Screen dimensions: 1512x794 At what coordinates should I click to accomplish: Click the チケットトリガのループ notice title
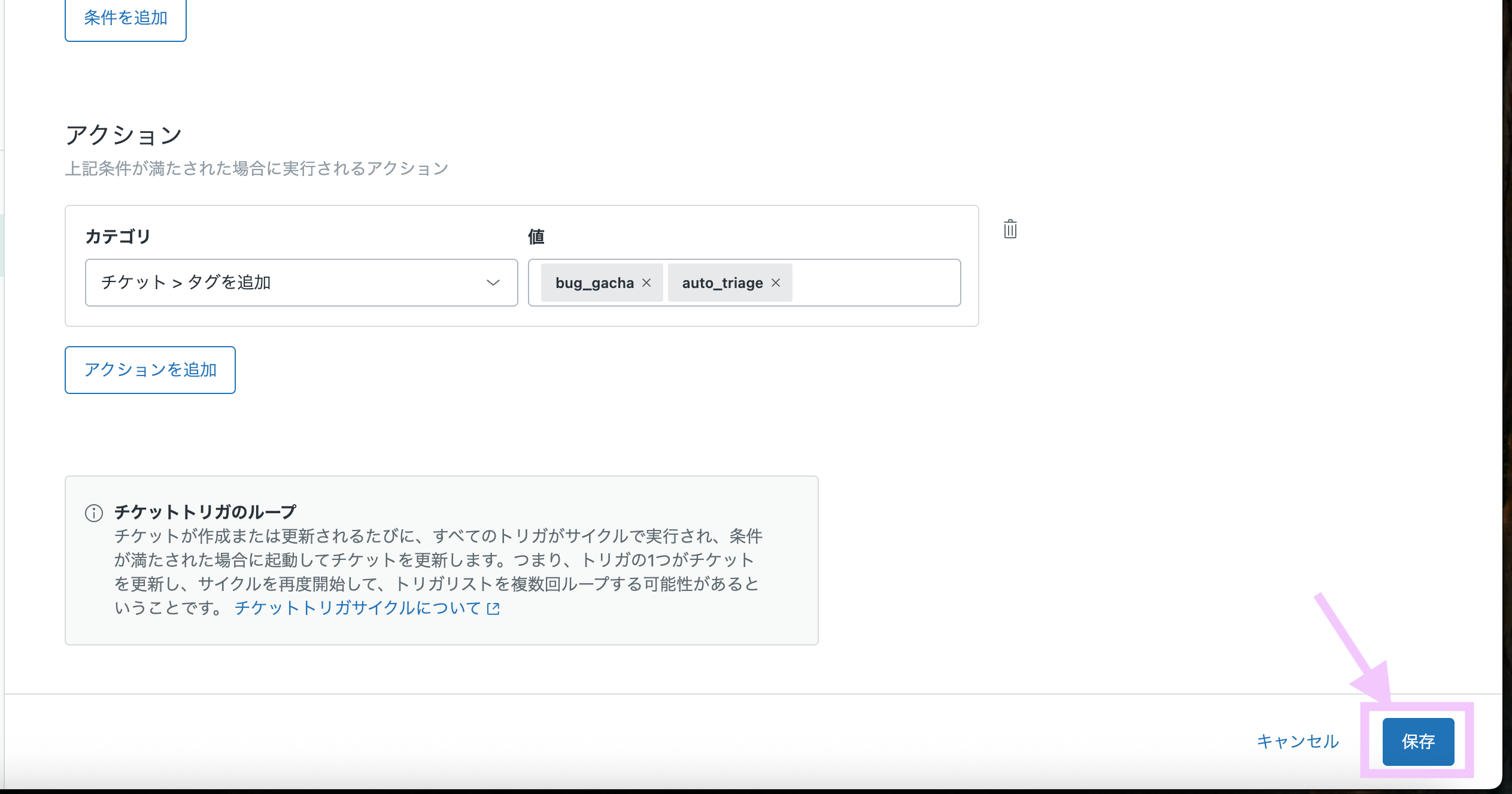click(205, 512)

◇ ◇ ◇ ◇

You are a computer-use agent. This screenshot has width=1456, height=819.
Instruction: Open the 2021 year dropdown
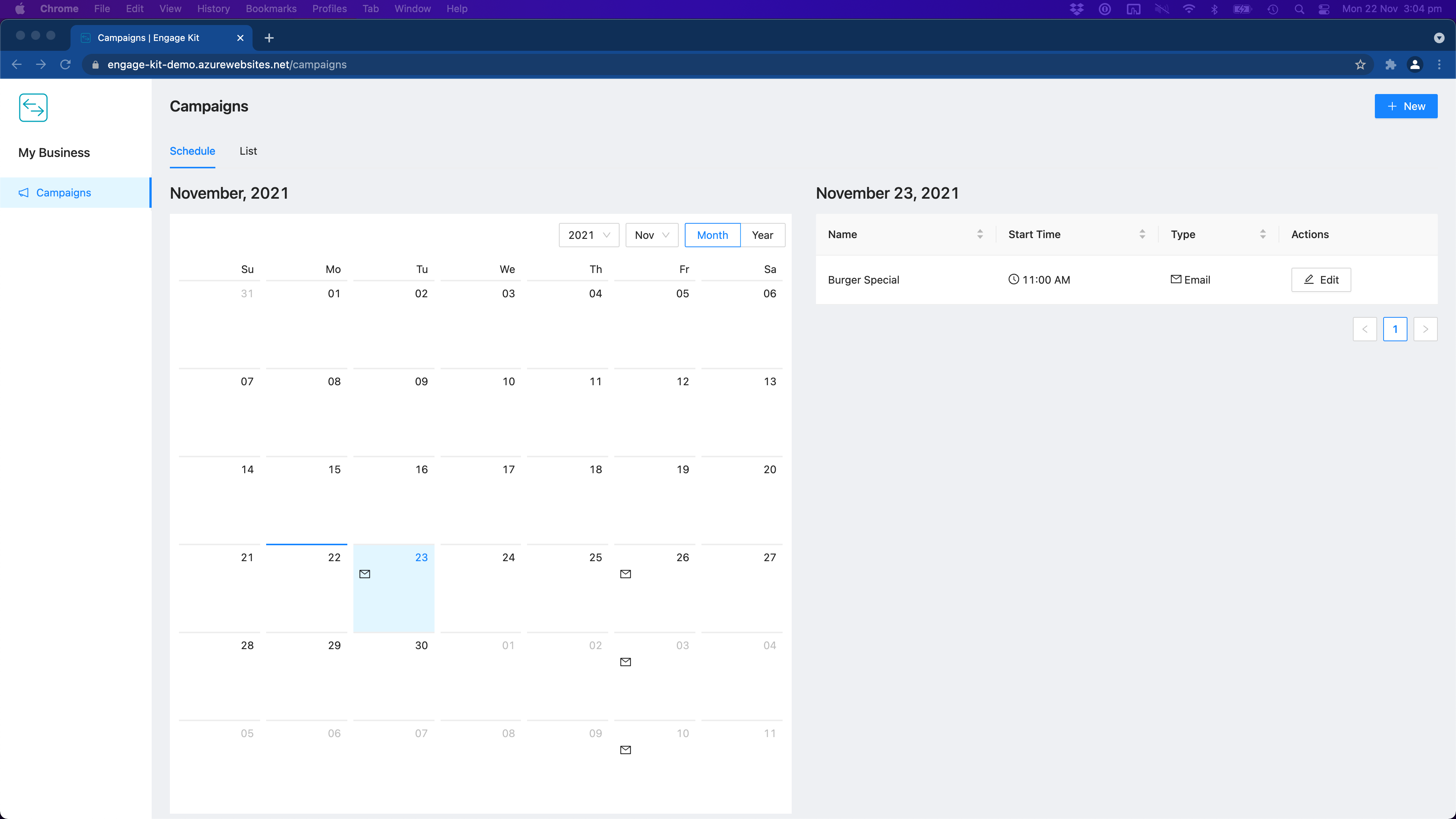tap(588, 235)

◇ ◇ ◇ ◇

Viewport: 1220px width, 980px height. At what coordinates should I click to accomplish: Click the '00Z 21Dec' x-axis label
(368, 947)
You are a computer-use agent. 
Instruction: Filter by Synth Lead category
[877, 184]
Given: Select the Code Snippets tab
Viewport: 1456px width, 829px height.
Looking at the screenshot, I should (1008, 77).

◇ ◇ ◇ ◇

* **Work instruction**:
The expected result is every line from the material above that includes "computer".

* **Solution to the problem**:
You are a computer-use agent. This screenshot has width=1456, height=819.
You are a computer-use agent. 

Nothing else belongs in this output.